Nascia o rock no Brasil. Nas rádios brasileiras, aparecia uma nova geração de cantores que se apaixonou pelo estilo rebelde de tocar e cantar música.
O governador de São Paulo, Jânio Quadros, determinou que o filme Sementes da violência- quando chegou aqui, em 1955 - fosse proibido para menores de 18 anos. E o juiz de menores concordou porque, segundo suas palavras, “o novo ritmo é excitante, frenético, alucinante e mesmo provocante, de estranha sensação de trejeitos exagerados e imorais”.

Na Bahia, Caetano Veloso contou que teve medo de assistir ao filme Sementes da violência porque achava que podia ser possuído por alguma força irracional. Depois, disse ele, descobriu que “estava diante de uma chanchada igual àquelas que o cinema nacional produzia na época”. Outro filme do gênero, o Rock around the clock, 1956, aqui chamado de Ao balanço das horas, deu continuidade a essa febre de rock n’ roll.  
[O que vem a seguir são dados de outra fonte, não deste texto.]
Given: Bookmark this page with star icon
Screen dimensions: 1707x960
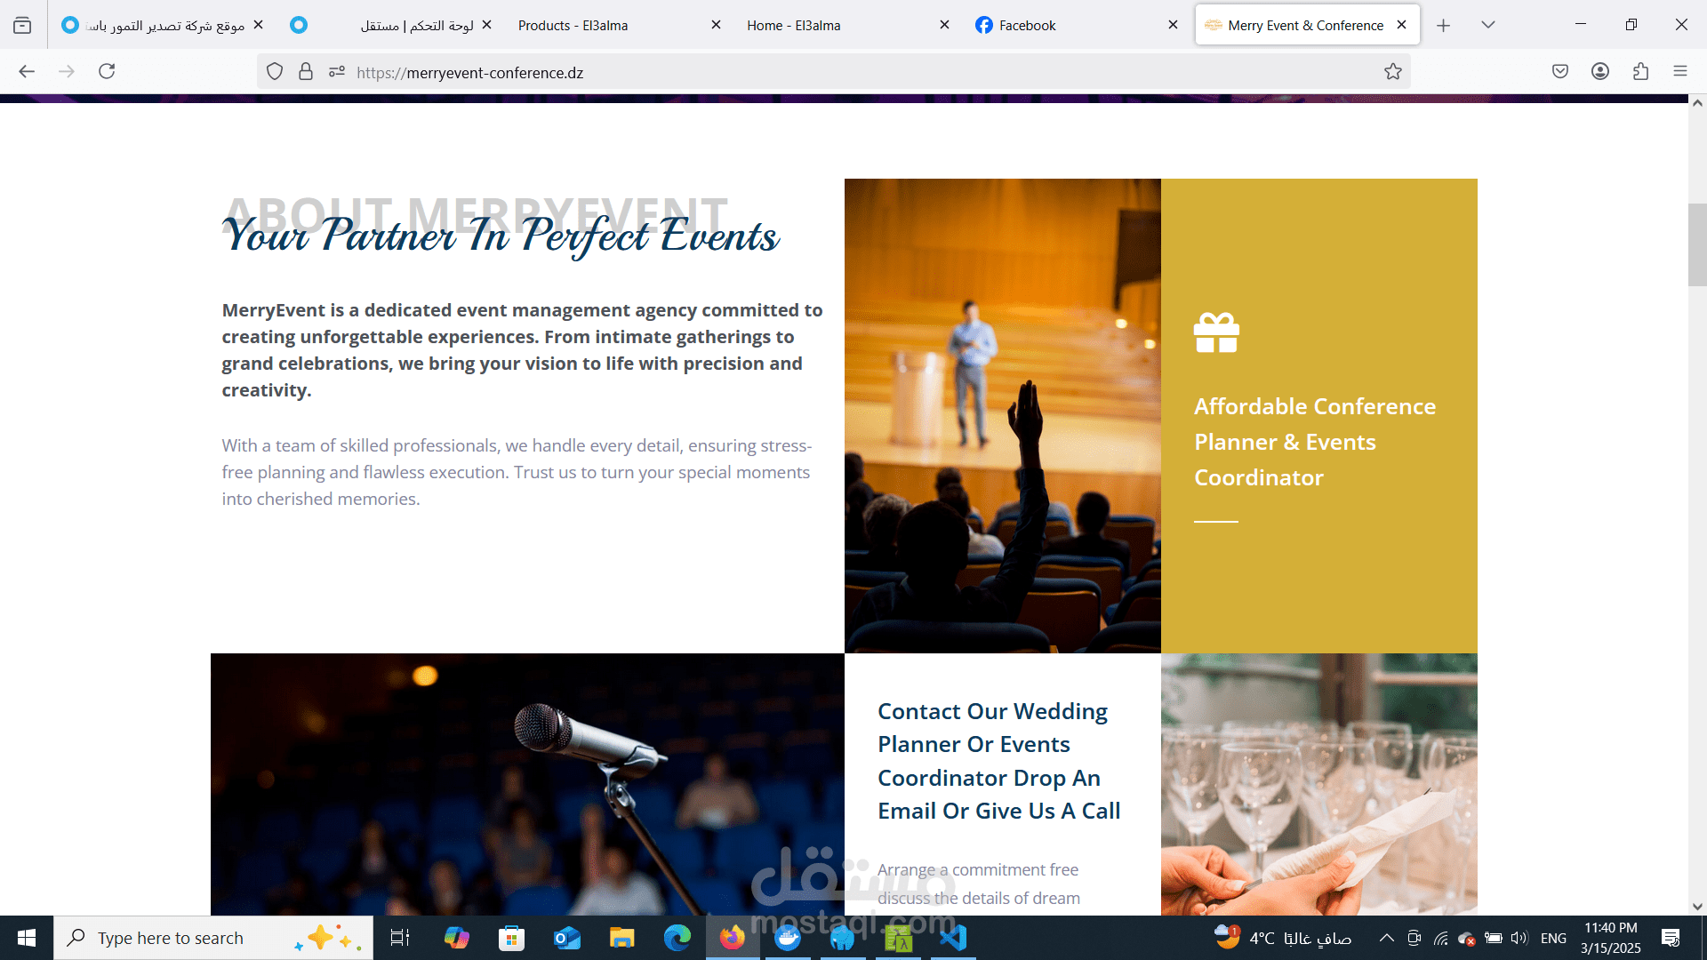Looking at the screenshot, I should [x=1392, y=72].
No Brasil, o rádio seria o primeiro meio de comunicação a estimular a onda musical. Waldir Pinotti estreou  A Hora da Broadway, diariamente, das 17h às 18h, na Rádio Metropolitana. Waldir tinha um conhecido na embaixada americana que lhe fornecia um audiotape do programa You Make Believe Ballroom, com os 50 primeiros lugares da parada de sucessos, a Cash Box. Segundo Albert Pavão, no livro Rock brasileiro 1955-1965 (Edicon, 1989), “Waldir tirava a voz do locutor em inglês e anunciava os sucessos de Chuck Berry, Carl Perkins, Fats Domino e The Platters”.

Erasmo Carlos e muitos outros jovens enlouqueceram ao ouvir o ritmo novo e descobriram que havia muita gente fazendo rock n’ roll, além de Bill Halley.  Antes de conhecer Erasmo, Roberto Carlos, aos 16 anos, foi convidado para fazer uma participação no programa Clube do Rock na TV Tupi. Lá, ele cantou Jailhouse rock, de Elvis Presley.  Não existe gravação, pelo que sei, dessa gravação de Roberto Carlos. Vamos ouvir um pedaço do original: (https://www.youtube.com/watch?v=gj0Rz-uP4Mk). (opcional)
Mas é engraçado saber que o Rei imitou Elvis um dia na vida.
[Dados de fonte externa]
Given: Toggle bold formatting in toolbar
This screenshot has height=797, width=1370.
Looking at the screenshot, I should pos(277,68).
Voltando ao Rádio, outro jovem amante do rock Carlos Imperial criou na Rádio Guanabara um programa dedicado ao gênero: Os brotos comandam.  Foi Imperial quem também fazia o programa na TV Tupi e que levou Roberto Carlos a gravar o primeiro disco, com a música João e Maria.  Nada a ver com rock e sim com a Bossa Nova, que também estava surgindo.
A mania foi se espalhando, Jair de Taumaturgo, considerado um coroa, chamou Isaac Zeltman para apresentar o programa Alô, brotos,em 1961, que se tornou o maior sucesso na cidade. Os jovens cantores iam ao programa, se fantasiavam como os artistas estrangeiros ou criavam personagens diferentes para se mostrar para a plateia do pequeno auditório do rádio.

A cantora Sonia Delfino começou a fazer sucesso no Rio reagindo ao grande nome do rock que apareceu pouco antes e que vinha de São Paulo, Cely Campelo. Ela gravou Estúpido Cupido, versão de Stupid Cupid, em 1959.  Ela apareceu no cenário musical junto com o irmão Tony Campelo, mas acabou largando a música para se casar!


Até o palhaço Carequinha teve um programa na Rádio Carioca, das 10h da manhã até as 21h30, que só tocava rock. O próprio Carequinha chegou a interpretar rock n’ roll, o Rock do Ratinho e o Rock da Alegria, por exemplo. 
https://www.youtube.com/watch?v=Lqe0Tyjns9U   Rock do Ratinho, de 1961.
Na Rádio Globo, Chacrinha passou a apresentar  A parada é do Rock. Luiz de Carvalho era o dono do programa a Revista do Rock no ar.  Surgiram várias revistas de papel também dedicadas ao gênero, como a Revista do Rock e Baby Face.

A sociedade estava dividida: havia pais conservadores que achavam que os filhos se perderiam para sempre ao ouvir o rock; outros aceitaram melhor. Na Revista do Rádio, do começo dos anos 50, até D. Helder Câmara, bispo-auxiliar do Rio de Janeiro, deu a sua opinião sobre a grande polêmica: “Nessa época em que tudo é a jato, temos que seguir o seu caminho. Não vejo maldade no rock, quando colocado em terreno puro”.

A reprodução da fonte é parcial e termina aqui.